Adams insists that music to be good doesn't have to be complex, unpleasant or inaccessible. In fact, he once said that "the composer and the performer may sweat but that the listener shouldn't have to." He believes that whereas earlier in the century the composer became a prophet, scorning the idea of composing for an audience. "But I compose for myself and it just happens that my likes and dislikes happen to be more in synch with those of the average concert audience."
In workshop sessions of "Nixon in China," at the Guggenheim Museum in New York last November and California last May, in which the press was admitted, opinions apparently split on the work's virtues. But only now has the orchestration been brought together with the vocal lines and the production effects.
The opera opens with the arrival of the president's plane at the Beijing airport (it was called Peking at that time), where the Nixons step out to be greeted by Chou En-lai.
The second scene occurs in Chairman Mao's study when Nixon and the philosophical Mao engage in discussions and high-level duets. Mao is backed up by three secretaries who sing (one true contralto and two mezzos). The first act closes with a large banquet and the usual toasts hosted by the Chinese in the Great Hall of the People. Act II finds Pat Nixon being shown around Beijing and the first family attending a masque at the opera, titled "The Red Detachment of Women", a dance element of the work.
In diplomatic response, Act Three becomes another grand banquet, again in the Great Hall, this time with the Nixons as hosts, and with reminiscences from Chairman and Madame Mao and the Nixons. In the final scene of Act Three, called Last Night in Beijing, the Maos continue to dance, as the Nixons are seen boarding their plane to leave.
Is the Nixon visit a caricature? The creators of it insist that it isn't. Adams once said the commissioners of the work (the Houston Grand Opera, Kennedy Center and Brooklyn Academy of Music) might have once feared this would a hatchet job. "I've come to know a different Nixon," Adams said. "We've seen him satirized so much people may expect the usual canards and cliches. But I think by the end of Act II they'll come to share a tremendous empathy with this character."

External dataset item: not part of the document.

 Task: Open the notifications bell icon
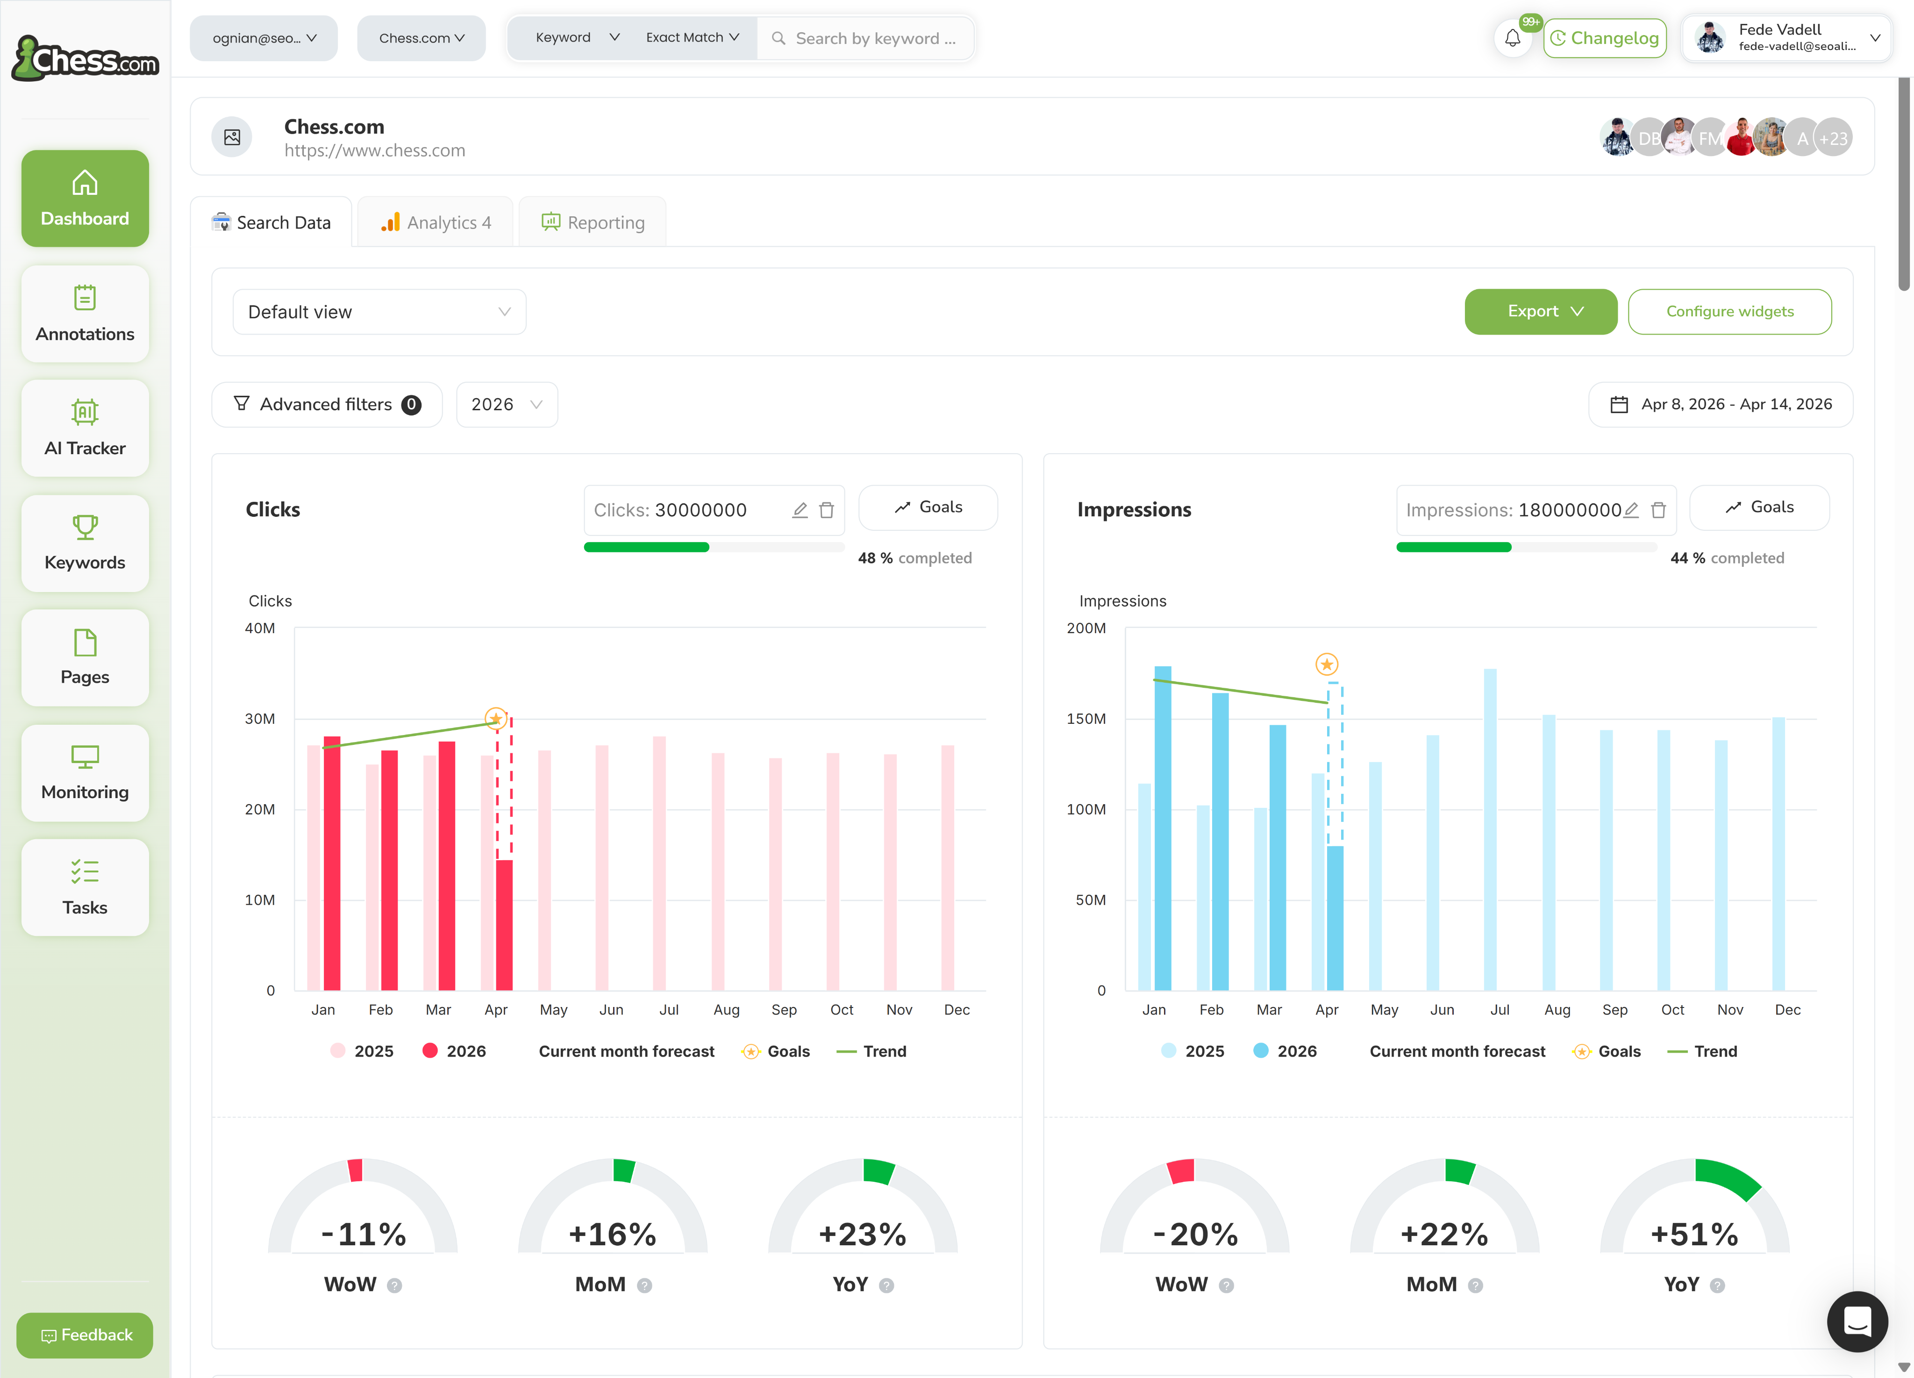(x=1512, y=38)
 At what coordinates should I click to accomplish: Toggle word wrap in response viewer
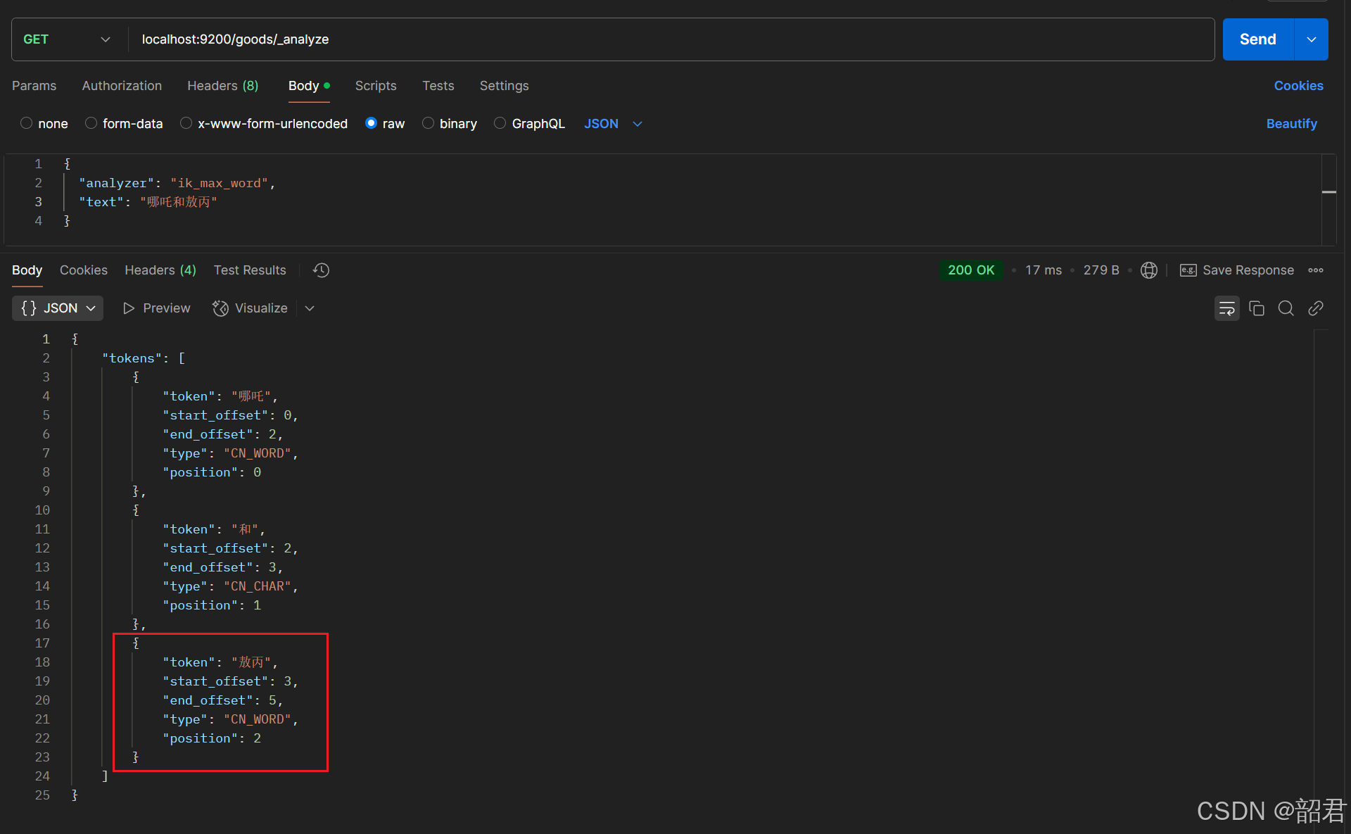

Indeed there are cliches, homilies one after the next dotting Goodman's libretto - done on purpose, to draw attention to the fact of plain human beings in an extraordinary, history-making situation. Goodman is herself a poet now working at Cambridge, England, and her libretto is a lively mix of small witty glints and eloquent statements. Much of Nixon's solo is taken from his actual speech, but Goodman has created the speech of Chou En-lai.
Sellars says that despite the fact that there is no traditional plot line or developed conflict, he has staged some of the piece as a big public ceremonial occasion (the first act) and "because people aren't running around, you have the sense you really are attending such an occasion."
The libretto will be sung in English, and he isn't worried that people will miss any of the words. "I don't want to reduce it to literalism (by use of Surtitles); people can take it in as it washes over them." In the second act the opera moves into deeper dramatic matters and is enlivened with Mark Morris' dances. Of the choreographger, Sellars says, "I think he's the new Balanchine - a burst of talent the dance world hasn't seen since Balanchine."
John DeMain, the Houston Grand Opera's music director, is conducting, but all the production artists and all nine cast members will be making their HGO debuts here. Some of the singers such as James Maddalena, who sings Nixon, and Sanford Sylvan (Chou En-lai) are long-time Sellars friends who have worked in his other productions. Among the others are Carolann Page as Pat Nixon, John Duykers as Mao, Trudy Ellen Craney as Madame Mao and Thomas Hammons as Kissinger. The orchestra will have 33 musicians, a chorus of 16, 10 dancers and 28 supers.